▶ **REQUIRED ACTION 1**:
Sum up the text on Zavala in two sentences.
▶ **REQUIRED ACTION 2**:
Using the text on Zavala, mark each statement yes or no and quote the words that decide it.
(a) Players gathered around Zavala's usual position in the Tower.
(b) Kotaku described Zavala as a paternal figure within the Tower.
(c) Rory Norris reviewed Zavala's retirement in 2023.
▶ **REQUIRED ACTION 3**:
Carry on the text on Zavala from the point where it stops.

▶ **DOCUMENT EXTRACT**:

Following Reddick's death on March 17, 2023, players assembled around Zavala's usual position in the Tower. They used kneeling, saluting and other in-game gestures to create informal vigils, while additional tributes included fan artwork and quotations associated with the character. Levi Winslow of Kotaku wrote that Zavala had developed from a comparatively reserved mission vendor into one of the series' more emotionally defined figures, making the character a natural focus for the community's response to Reddick's death. PC Gamer similarly described Zavala as a paternal figure within the Tower and attributed the intensity of the memorial response to Reddick's engagement with the game's players.

Reviewing Zavala's retirement in 2026, Rory Norris of PC Gamer considered the scene an effective conclusion to the burden the character had carried throughout the series. Norris found Zavala's departure particularly affecting because the loss of his Ghost and eventual mortality paralleled the audience's awareness of Reddick's death.

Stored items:
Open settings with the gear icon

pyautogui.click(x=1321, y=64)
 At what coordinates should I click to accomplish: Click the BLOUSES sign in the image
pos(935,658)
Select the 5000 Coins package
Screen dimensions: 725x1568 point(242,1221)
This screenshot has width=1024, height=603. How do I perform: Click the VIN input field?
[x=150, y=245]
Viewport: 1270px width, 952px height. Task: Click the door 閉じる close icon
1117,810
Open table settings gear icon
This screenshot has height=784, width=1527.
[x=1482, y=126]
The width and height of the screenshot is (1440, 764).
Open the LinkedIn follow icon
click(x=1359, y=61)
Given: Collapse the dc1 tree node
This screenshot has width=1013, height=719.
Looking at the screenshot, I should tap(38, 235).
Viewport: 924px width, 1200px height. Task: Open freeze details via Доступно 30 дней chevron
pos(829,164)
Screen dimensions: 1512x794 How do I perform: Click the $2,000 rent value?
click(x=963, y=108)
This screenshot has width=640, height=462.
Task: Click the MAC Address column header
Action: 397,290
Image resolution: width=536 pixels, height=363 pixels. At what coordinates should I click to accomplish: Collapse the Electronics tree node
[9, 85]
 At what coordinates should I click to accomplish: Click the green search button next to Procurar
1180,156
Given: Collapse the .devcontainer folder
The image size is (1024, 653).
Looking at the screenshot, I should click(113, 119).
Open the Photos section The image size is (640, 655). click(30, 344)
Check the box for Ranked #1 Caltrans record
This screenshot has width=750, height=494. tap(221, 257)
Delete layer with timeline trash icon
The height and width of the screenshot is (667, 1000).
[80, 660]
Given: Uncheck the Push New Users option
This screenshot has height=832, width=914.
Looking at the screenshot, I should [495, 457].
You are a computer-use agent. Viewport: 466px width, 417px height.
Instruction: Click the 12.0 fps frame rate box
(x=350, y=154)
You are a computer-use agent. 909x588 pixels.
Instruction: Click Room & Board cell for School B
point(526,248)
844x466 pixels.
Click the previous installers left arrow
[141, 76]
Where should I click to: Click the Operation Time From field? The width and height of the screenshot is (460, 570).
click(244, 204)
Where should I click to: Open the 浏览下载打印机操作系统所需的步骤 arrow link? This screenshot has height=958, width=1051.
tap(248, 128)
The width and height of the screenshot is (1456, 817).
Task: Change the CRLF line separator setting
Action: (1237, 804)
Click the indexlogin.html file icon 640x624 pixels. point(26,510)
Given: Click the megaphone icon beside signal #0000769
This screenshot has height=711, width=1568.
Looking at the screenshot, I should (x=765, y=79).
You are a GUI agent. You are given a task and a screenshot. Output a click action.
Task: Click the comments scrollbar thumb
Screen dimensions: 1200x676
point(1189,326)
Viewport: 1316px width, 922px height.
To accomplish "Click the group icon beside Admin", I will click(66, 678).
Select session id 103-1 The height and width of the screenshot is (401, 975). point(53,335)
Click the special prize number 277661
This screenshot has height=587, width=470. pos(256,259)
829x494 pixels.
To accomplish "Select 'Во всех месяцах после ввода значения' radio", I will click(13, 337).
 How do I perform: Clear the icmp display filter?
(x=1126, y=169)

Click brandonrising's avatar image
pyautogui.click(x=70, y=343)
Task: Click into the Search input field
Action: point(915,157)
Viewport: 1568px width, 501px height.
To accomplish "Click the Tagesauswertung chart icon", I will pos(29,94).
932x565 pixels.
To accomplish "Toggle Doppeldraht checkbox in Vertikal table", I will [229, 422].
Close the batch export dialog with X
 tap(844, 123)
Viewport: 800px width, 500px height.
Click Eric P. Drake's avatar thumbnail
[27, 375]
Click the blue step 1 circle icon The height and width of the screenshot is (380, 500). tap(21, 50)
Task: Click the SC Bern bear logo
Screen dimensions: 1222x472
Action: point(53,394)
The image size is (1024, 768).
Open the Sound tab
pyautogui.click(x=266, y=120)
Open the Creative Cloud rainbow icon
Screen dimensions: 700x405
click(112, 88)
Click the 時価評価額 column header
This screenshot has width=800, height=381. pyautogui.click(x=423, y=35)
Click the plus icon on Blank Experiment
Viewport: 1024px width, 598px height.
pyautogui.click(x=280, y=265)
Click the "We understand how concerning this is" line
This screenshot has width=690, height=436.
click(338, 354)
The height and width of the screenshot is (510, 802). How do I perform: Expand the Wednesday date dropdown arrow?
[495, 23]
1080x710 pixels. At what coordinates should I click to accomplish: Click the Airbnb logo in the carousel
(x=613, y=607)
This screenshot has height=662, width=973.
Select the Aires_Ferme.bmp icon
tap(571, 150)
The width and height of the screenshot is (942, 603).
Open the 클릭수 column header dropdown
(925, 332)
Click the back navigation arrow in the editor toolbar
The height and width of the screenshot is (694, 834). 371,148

▶ **RESPONSE 1**:
After Reddick's death on March 17, 2023, players held informal vigils around Zavala's usual position in the Tower with kneeling, saluting and other in-game gestures, and they also shared fan artwork and quotations. Kotaku and PC Gamer tied the response to Zavala's growth into an emotionally defined, paternal figure and to Reddick's engagement with players, and PC Gamer's Rory Norris later called Zavala's 2026 retirement an effective and affecting conclusion that paralleled awareness of Reddick's death.

▶ **RESPONSE 2**:
(a) Yes: "players assembled around Zavala's usual position in the Tower"
(b) No: "PC Gamer similarly described Zavala as a paternal figure within the Tower"
(c) No: "Reviewing Zavala's retirement in 2026"

▶ **RESPONSE 3**:
===Analysis===
Phil Hornshaw of GameSpot identified Zavala's willingness to negotiate with Caiatl as part of a broader improvement in Destiny 2s storytelling. Hornshaw wrote that the character was beginning to recognize diplomacy and coexistence as alternatives to an endless cycle of war. Hornshaw described the storyline as the most extensive exploration of the character's interior life to that point. Although Zavala had long been presented as the Vanguard's stoic and dependable leader, the season revealed that his composure depended partly on suppressing his grief over Hakim and Safiyah. His belief that every loss under his protection represented a personal failure contributed to his survivor guilt and inability to forgive himself. Hornshaw connected Zavala's story with Bungie's broader attempt to depict trauma as something that cannot be overcome solely through individual strength or heroic action. Zavala progresses only after receiving support and accepting that continuing to grieve does not constitute a failure of leadership. Gilliam interpreted the character's breakdown during The Final Shape as the culmination of several years of losses and challenges to his faith, rather than a sudden departure from his established personality. Zavala's growing emotional instability also provided the narrative context for David's more forceful and exposed performance.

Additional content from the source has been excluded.